Abstract:
The peer-to-peer (P2P) computing paradigm is an intriguing alternative
to Google-style search engines for querying and ranking Web content. In
a network with many thousands or millions of peers the storage and
access load requirements per peer are much lighter than for a
centralized server farm; thus more powerful techniques from information
retrieval, statistical learning, computational linguistics, and
ontological reasoning can be employed on each peer's local search engine
for boosting the quality of search results. In addition, peers can
dynamically collaborate on advanced and particularly difficult queries.
Moreover, a peer-to-peer setting is ideally suited to capture local user
behavior, like query logs and click streams, and disseminate and
aggregate this information in the network, at the discretion of the
corresponding user, in order to incorporate richer cognitive models.
On the other hand, P2P Web search also poses major challenges, one of
them being the computation, dissemination, and efficient management of
statistical measures that are crucial for good search strategies and
ranking algorithms. Statistics (e.g., local and global document
frequencies, overlap among peers' contents, PageRank-style authority)

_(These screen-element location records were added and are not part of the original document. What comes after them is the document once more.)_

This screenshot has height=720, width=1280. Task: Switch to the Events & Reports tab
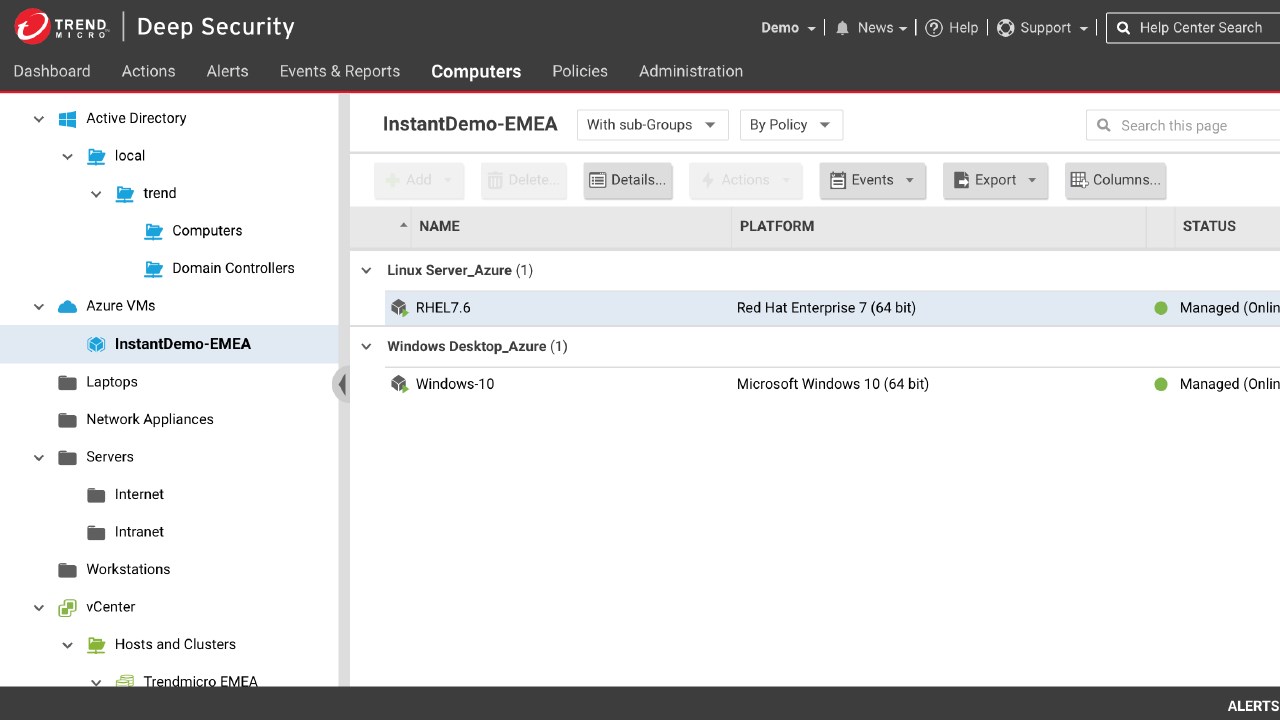[340, 71]
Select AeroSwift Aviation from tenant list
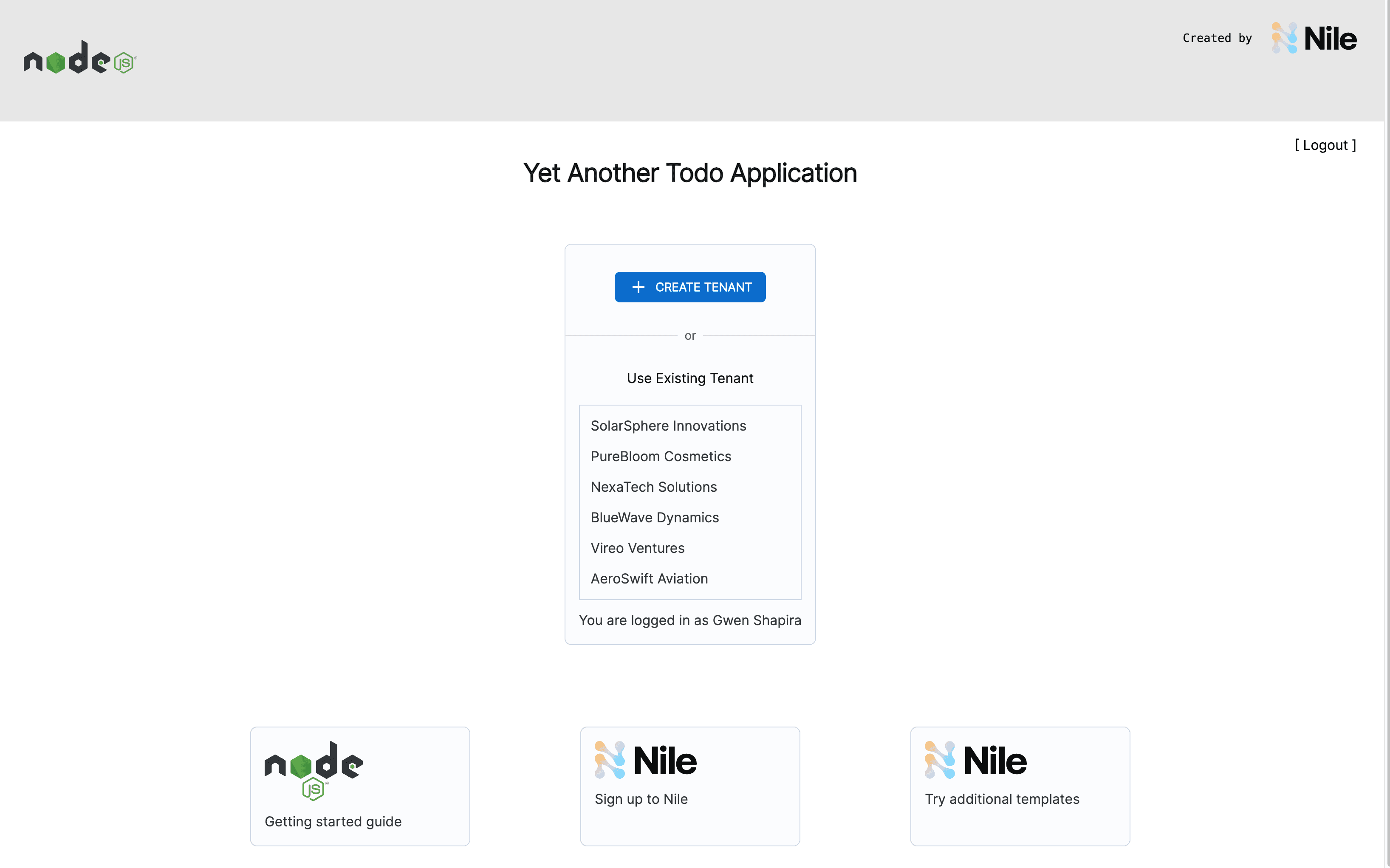This screenshot has width=1390, height=868. (649, 578)
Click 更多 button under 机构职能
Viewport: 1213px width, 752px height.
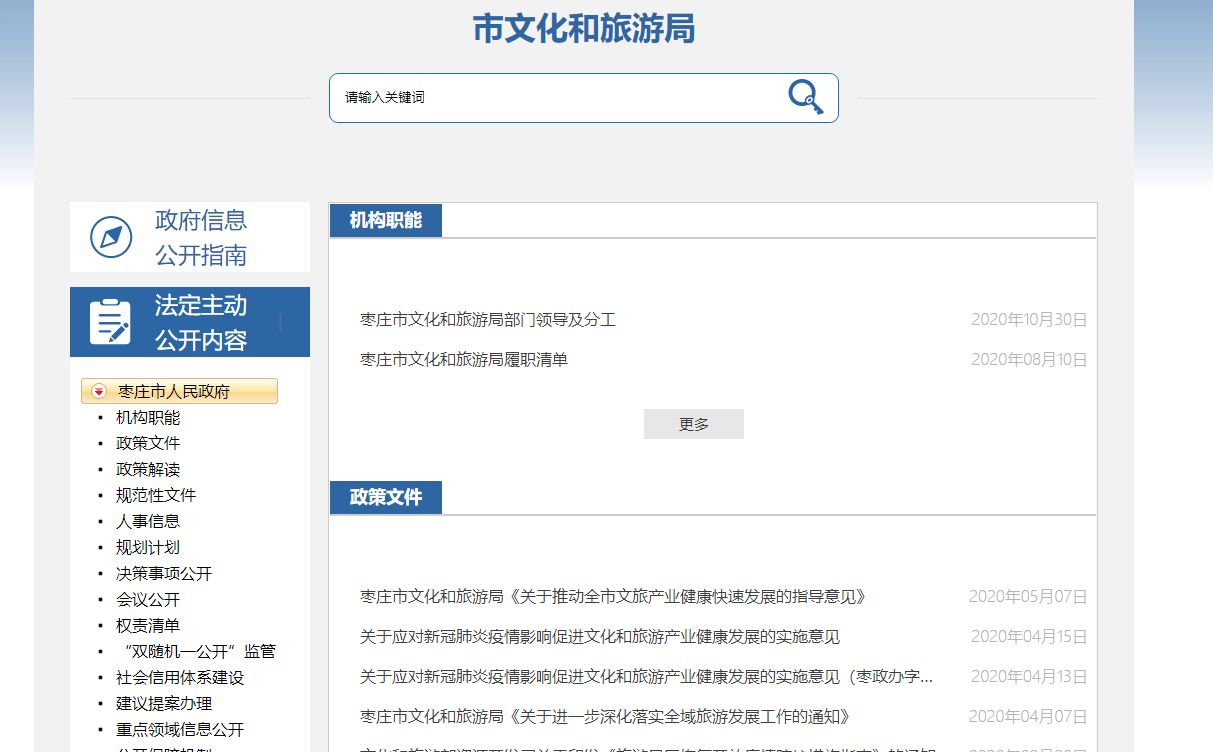point(693,424)
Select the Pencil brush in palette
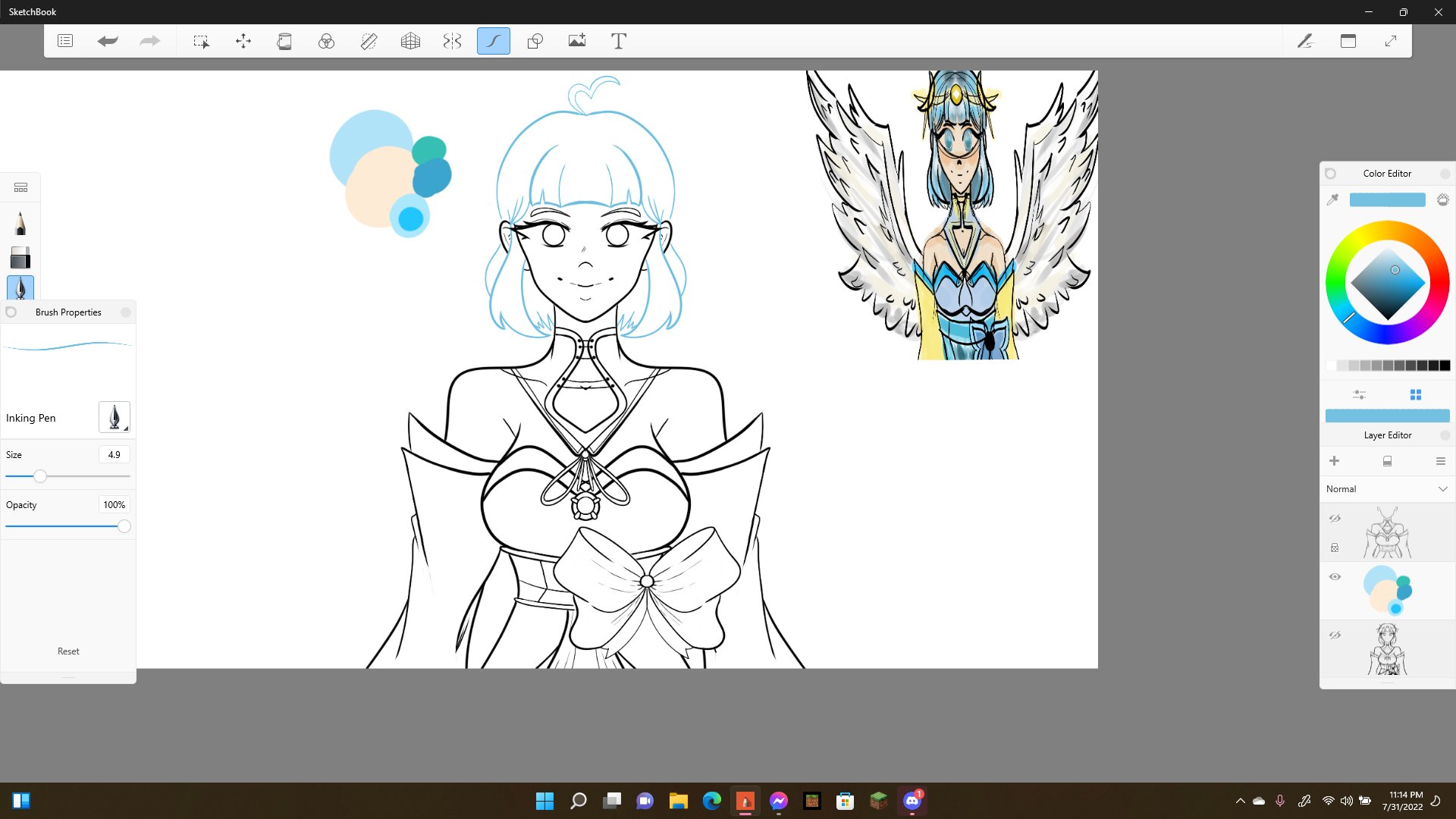The height and width of the screenshot is (819, 1456). (x=20, y=224)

need to be acquired and maintained in a decentralized manner for
scalability, they need to be compact for efficient communication, and
they need to provide sufficiently accurate estimators of various
measures of interest. This talk will give an overview on our ongoing
research on P2P Web search, with emphasis on statistics-driven query
routing, decentralized PageRank computation, and exploitation of user
behavior. The developed methods have been implemented in the Minerva
prototype system, an experimental testbed for P2P research.